Please extract every line in the rows below that contains the word "agent", and copy each such line in full.

#### Extracted records
•••••

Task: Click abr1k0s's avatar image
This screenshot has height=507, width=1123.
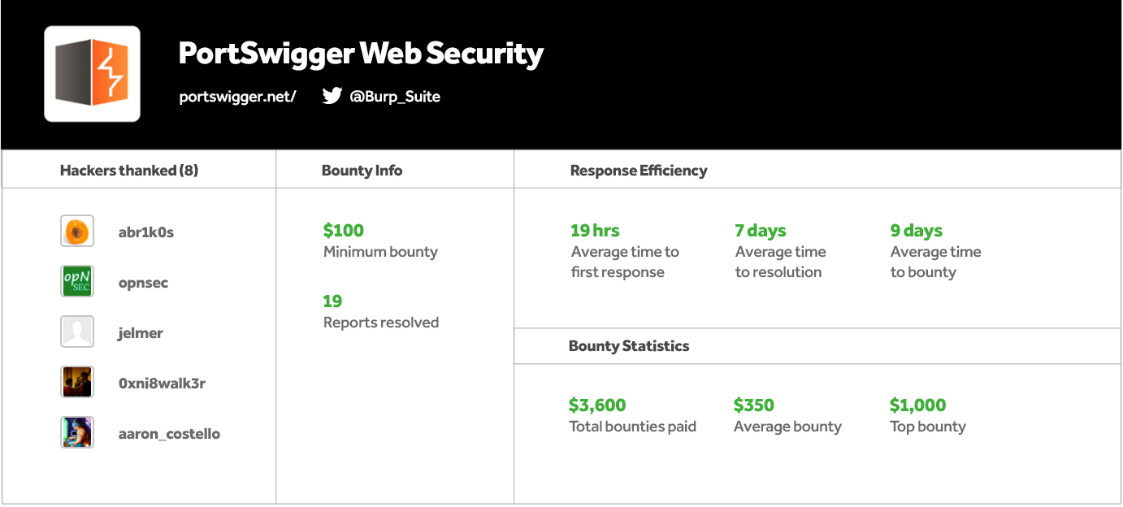Action: pyautogui.click(x=77, y=232)
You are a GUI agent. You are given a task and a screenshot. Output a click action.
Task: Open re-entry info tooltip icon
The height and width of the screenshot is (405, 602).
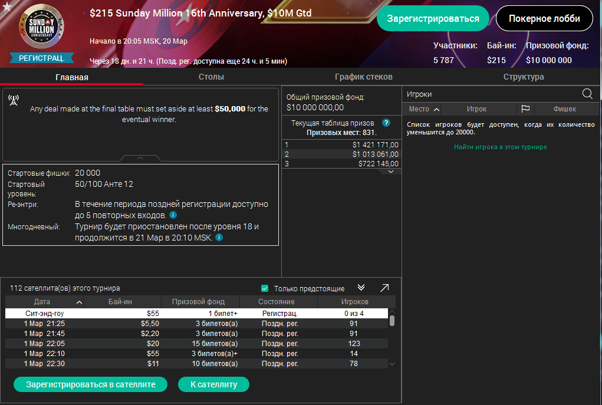click(173, 215)
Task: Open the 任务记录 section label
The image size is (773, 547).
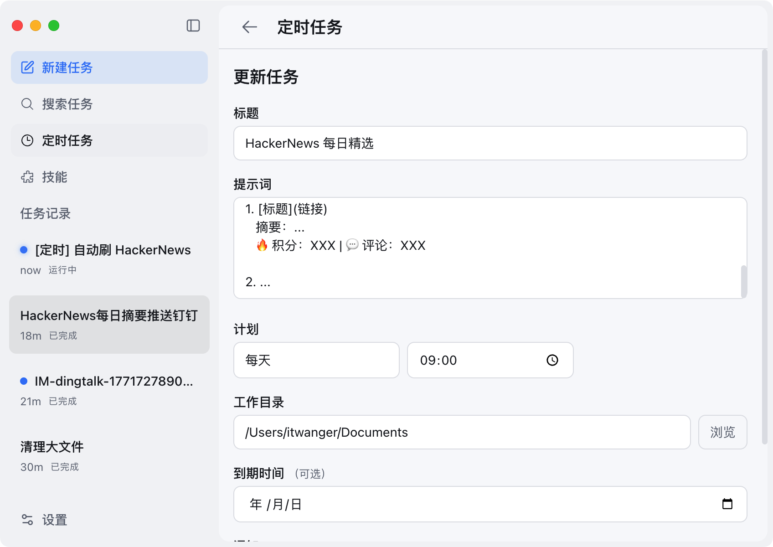Action: [x=46, y=213]
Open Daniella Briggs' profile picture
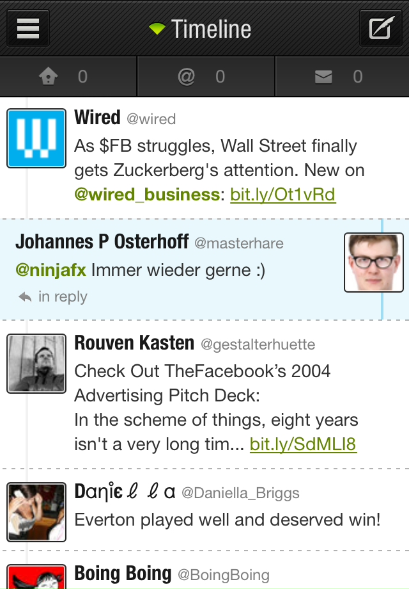The height and width of the screenshot is (589, 409). pyautogui.click(x=36, y=512)
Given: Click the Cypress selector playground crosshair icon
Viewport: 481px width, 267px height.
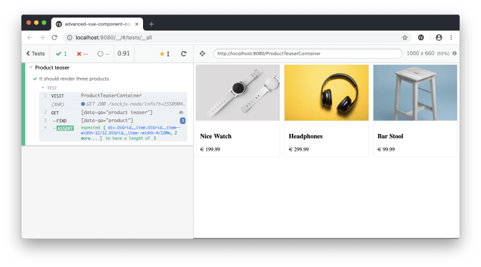Looking at the screenshot, I should tap(202, 53).
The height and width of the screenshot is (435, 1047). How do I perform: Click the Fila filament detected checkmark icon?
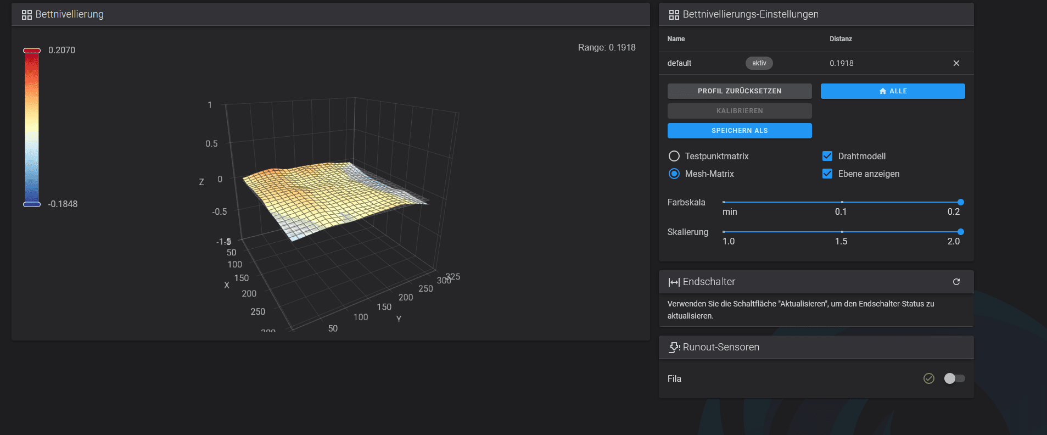coord(928,378)
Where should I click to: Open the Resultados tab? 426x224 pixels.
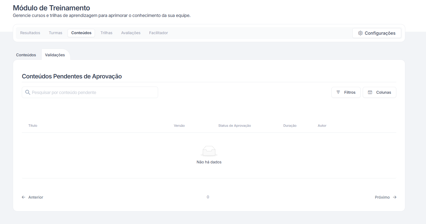30,33
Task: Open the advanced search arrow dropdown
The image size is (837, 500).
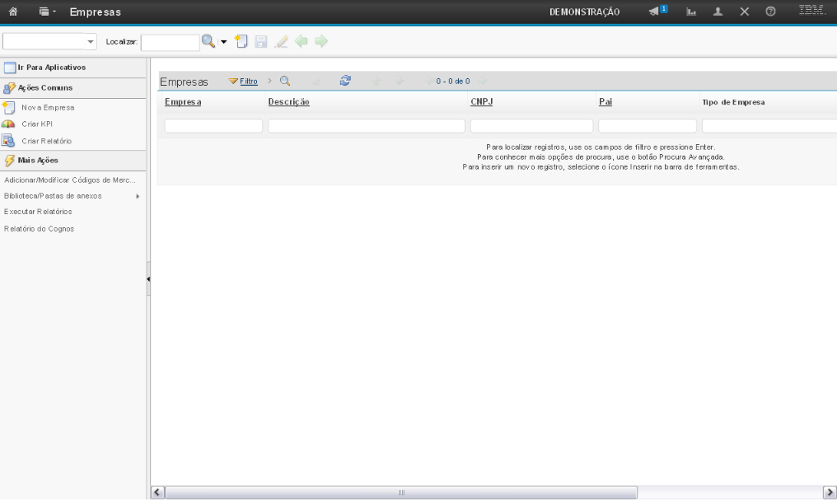Action: click(x=222, y=42)
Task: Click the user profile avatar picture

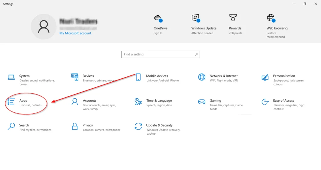Action: point(44,27)
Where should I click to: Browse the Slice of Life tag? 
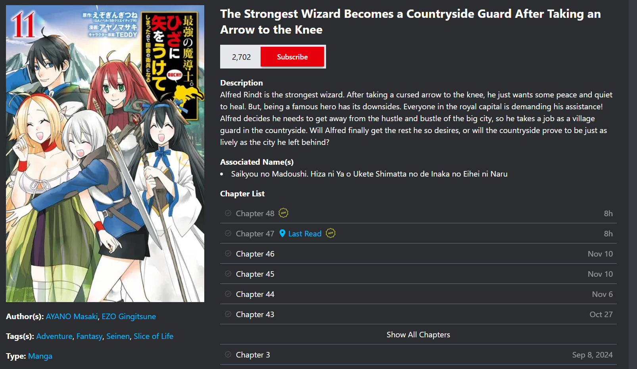pyautogui.click(x=153, y=336)
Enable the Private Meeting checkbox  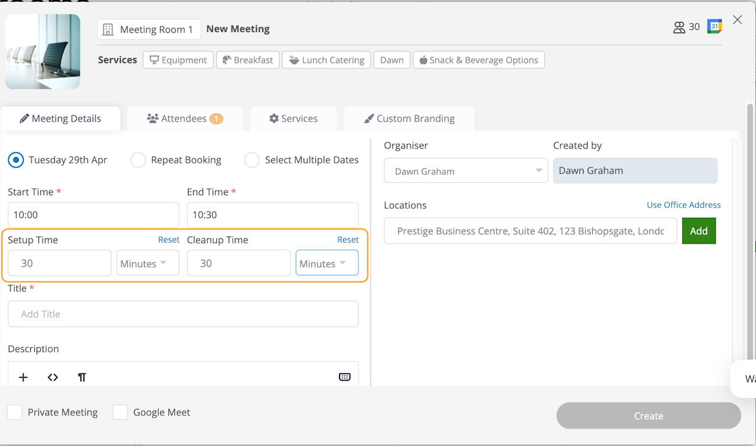coord(15,412)
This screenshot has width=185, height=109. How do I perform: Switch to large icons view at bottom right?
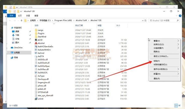pyautogui.click(x=179, y=106)
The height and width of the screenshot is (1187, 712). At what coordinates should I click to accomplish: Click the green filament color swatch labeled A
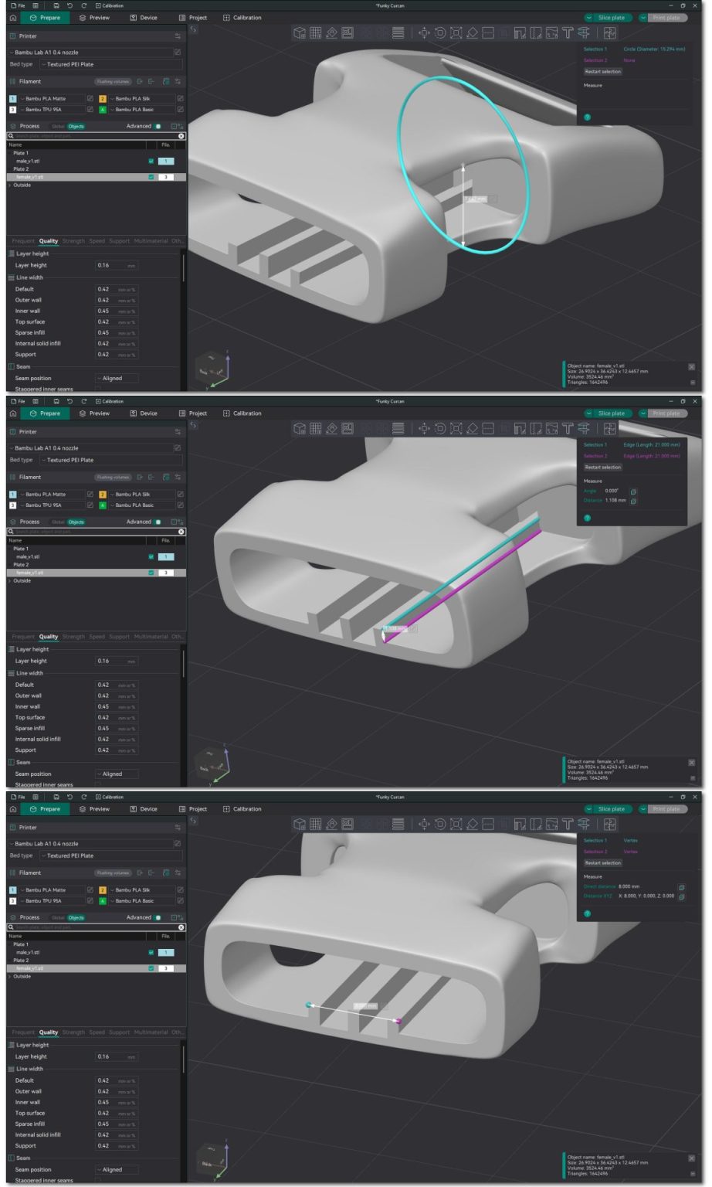(103, 110)
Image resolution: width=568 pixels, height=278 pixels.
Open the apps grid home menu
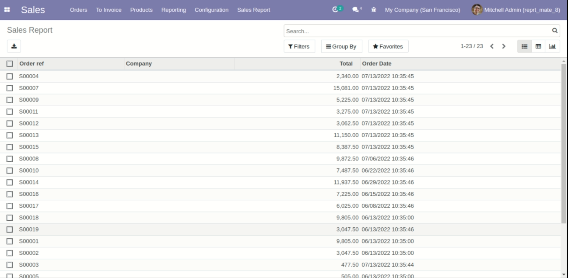pyautogui.click(x=7, y=10)
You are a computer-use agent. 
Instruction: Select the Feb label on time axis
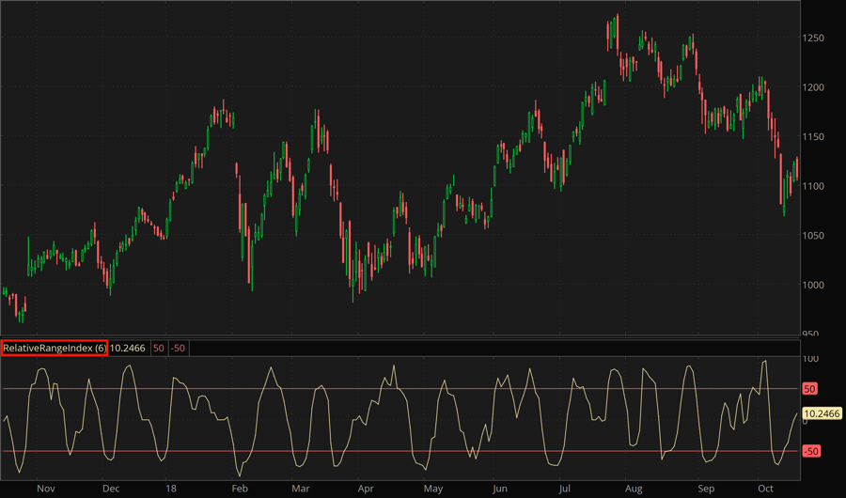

•••••

#### Solution for this problem
You are a GUI agent. You are given a task and a screenshot. Output a click action.
You are a computer-use agent. 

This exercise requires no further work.